The EIA released their weekly oil market data yesterday, and a big focus was the huge 8 million barrel draw in crude inventories. Crude imports contributed to the draw, falling lower in several areas. Diesel also posted a larger-than-expected draw. While crude imports were down, gasoline imports remain strong. America’s strengthening economy has made it an attractive target for gasoline exporters in other countries, facing weak demand in their own markets. Combined with a 14-month high in refinery utilization, robust imports contributed to gasoline’s build.
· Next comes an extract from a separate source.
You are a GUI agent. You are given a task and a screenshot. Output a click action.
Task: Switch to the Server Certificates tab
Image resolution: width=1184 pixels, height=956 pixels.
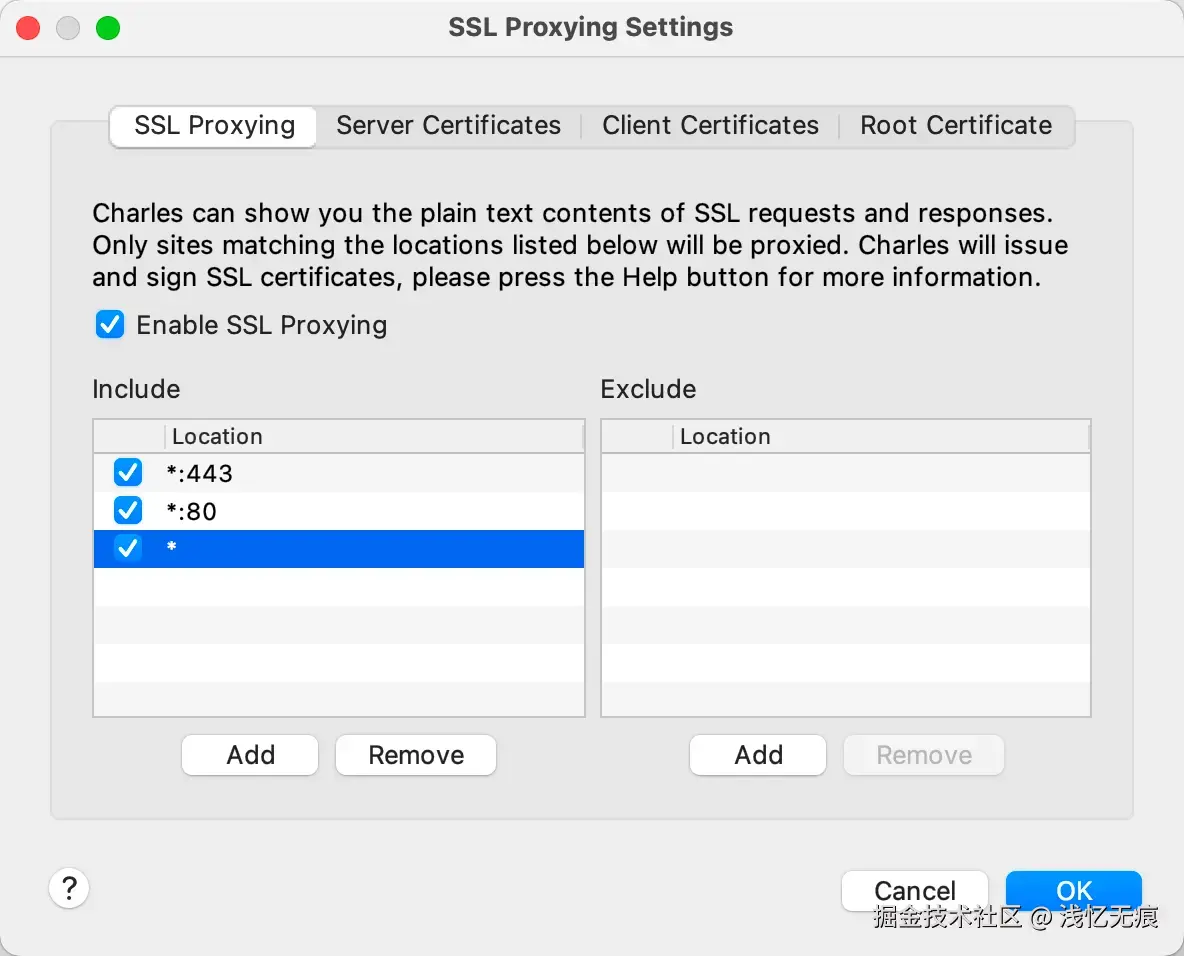tap(448, 126)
Renewable energy continues to be a popular topic in the first few months of the Biden administration, and a new IHS report highlights this trend. America is now considered the most attractive market for renewable energy, followed by Germany and China. The report considered onshore wind, offshore wind, and solar power in its approach. The US led the pack in solar power and onshore wind energy, while the UK took the crown for top offshore wind market. Although most new capacity over the past few years has come from the US and China, many countries have seen double-digit growth of their renewable energy portfolio.